The Byzantine and Early Islamic Near East: States, Resources and Armies.

AuthorCameron, Averil

This book is a collection of twelve papers presented at the third workshop on Late Antiquity and Early Islam on the theme, "States, Resources and Armies." The main aim of the papers is to explore the systems involved as well as the structure and army resources in the Byzantine, Sassanian and early Islamic states.

The first paper, that of John Haldon, discusses the distribution of resources in the pre-industrial states, pointing to the importance of analyzing the ways in which armies are organized, funded, and controlled, thus offering the best glimpse of the functioning state. Haldon also stresses the significance of a high degree of central authority if a pre-industrial state is to survive over the long term, and the necessity of persuading the elites of the importance of a strong central government. The rest of the papers in this volume can be grouped into four categories.

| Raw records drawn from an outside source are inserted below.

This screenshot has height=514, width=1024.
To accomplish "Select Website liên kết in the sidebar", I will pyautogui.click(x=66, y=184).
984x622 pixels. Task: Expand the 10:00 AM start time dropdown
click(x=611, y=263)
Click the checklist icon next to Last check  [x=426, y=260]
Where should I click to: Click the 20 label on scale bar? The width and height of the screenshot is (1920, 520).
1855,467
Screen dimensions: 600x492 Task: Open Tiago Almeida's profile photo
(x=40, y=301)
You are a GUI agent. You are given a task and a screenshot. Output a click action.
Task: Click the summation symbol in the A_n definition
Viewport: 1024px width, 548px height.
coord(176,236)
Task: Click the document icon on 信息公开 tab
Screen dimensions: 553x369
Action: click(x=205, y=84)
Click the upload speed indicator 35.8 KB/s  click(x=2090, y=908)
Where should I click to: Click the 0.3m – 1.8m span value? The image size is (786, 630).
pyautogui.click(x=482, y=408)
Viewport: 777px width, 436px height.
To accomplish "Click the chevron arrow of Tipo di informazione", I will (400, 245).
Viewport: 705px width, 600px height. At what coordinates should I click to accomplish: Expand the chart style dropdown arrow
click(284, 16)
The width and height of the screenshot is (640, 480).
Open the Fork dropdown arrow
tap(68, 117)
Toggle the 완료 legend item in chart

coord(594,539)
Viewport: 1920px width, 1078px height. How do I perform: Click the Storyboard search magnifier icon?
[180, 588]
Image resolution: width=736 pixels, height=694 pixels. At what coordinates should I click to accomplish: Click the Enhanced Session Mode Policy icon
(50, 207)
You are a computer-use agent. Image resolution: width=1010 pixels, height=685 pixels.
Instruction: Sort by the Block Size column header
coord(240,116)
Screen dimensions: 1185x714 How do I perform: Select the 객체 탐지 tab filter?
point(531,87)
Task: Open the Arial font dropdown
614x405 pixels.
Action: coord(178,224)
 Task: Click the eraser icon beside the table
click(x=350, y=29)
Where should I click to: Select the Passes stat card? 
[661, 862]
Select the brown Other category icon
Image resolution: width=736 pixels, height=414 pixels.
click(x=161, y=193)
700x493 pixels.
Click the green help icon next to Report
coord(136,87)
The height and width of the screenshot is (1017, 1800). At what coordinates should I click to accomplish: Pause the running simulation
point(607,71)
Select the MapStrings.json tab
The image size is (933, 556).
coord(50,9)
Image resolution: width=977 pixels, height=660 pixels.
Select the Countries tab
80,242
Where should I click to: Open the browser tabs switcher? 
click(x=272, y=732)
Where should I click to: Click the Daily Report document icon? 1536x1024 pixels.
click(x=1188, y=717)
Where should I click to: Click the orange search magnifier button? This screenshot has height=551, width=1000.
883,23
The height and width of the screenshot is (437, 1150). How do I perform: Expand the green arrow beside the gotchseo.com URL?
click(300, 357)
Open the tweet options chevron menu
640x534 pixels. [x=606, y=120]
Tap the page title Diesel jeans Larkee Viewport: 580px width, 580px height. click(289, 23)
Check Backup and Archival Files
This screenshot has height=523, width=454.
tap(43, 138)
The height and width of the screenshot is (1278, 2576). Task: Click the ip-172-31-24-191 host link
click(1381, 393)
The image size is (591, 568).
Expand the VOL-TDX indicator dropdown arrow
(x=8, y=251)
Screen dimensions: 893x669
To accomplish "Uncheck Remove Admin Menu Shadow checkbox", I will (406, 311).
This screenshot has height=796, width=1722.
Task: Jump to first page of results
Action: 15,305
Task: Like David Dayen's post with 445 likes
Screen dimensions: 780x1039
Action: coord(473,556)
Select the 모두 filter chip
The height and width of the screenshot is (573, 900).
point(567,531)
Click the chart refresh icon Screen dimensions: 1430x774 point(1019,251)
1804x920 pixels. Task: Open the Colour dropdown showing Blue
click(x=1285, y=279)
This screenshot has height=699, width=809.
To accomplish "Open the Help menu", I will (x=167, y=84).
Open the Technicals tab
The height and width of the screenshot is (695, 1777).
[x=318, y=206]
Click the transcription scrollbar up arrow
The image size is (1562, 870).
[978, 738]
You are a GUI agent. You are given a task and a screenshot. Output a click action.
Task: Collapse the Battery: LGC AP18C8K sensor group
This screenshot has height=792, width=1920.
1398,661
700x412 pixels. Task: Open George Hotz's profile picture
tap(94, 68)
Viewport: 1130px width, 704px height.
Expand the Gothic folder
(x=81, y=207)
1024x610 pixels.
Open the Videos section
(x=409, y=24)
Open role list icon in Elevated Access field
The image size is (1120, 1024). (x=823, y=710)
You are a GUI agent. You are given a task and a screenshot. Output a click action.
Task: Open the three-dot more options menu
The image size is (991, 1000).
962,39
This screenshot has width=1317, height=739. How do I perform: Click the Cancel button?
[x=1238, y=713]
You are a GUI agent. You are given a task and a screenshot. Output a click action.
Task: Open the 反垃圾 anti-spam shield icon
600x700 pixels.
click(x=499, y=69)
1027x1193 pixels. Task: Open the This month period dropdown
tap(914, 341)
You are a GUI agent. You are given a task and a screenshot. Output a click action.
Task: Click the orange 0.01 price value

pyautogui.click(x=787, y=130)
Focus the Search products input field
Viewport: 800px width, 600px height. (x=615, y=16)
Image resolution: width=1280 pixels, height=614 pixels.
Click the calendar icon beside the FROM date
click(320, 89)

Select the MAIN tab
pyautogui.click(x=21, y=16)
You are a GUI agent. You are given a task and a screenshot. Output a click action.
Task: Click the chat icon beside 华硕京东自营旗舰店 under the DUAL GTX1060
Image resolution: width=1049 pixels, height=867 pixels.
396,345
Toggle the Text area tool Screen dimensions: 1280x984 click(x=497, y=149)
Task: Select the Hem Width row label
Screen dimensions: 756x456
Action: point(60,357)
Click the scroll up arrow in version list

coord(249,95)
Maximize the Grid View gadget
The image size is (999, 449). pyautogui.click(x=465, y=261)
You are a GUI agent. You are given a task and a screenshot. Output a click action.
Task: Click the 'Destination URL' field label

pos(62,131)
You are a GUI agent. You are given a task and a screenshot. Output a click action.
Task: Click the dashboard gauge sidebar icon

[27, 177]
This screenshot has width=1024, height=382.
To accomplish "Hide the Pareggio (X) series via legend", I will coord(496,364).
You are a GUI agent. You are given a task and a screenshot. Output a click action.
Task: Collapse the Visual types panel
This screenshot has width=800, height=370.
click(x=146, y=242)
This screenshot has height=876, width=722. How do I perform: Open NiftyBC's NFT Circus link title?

The first group includes those that deal mainly with the system of financing the army in the late Roman state. Jean Michel Carrie studies the continuities and breaks in the financing of late Roman armies through an investigation of fiscality, land, and recruitment in Egypt from the fourth to the seventh century. While a significant part of Carrie's paper deals with the fourth century, Michael Whitby's concentrates on the sixth and early seventh centuries and argues that the Roman army remained powerful and controlled by the imperial center throughout this period. Whitby attributes the seventh-century late Roman defeats to civil wars, the disruption of imperial control and finances, as well as challenges of an "unfamiliar enemy," rather than being the results of military weakness and poor organization. And while Whitby argues for continuity, Benjamin Isaac explains the same late Roman defeats as the product of a long-term gradual decline of the Roman army pointing to the reduced number of troops in the peace-time garrison of Palestine on the eve of the Islamic conquests. The ultimate cause for defeat, in his view, is to be blamed on the central authorities, who were unable to respond to the new threats.

The second category focuses on the Sassanian Empire. In a comparative approach to the Sassanian and late Roman empires in the fifth and sixth centuries, James Howard-Johnston outlines the enduring structural features of the Sassanian Empire. He points to the stronger Sassanian defenses and to a more effective administrative apparatus capable of managing the necessary...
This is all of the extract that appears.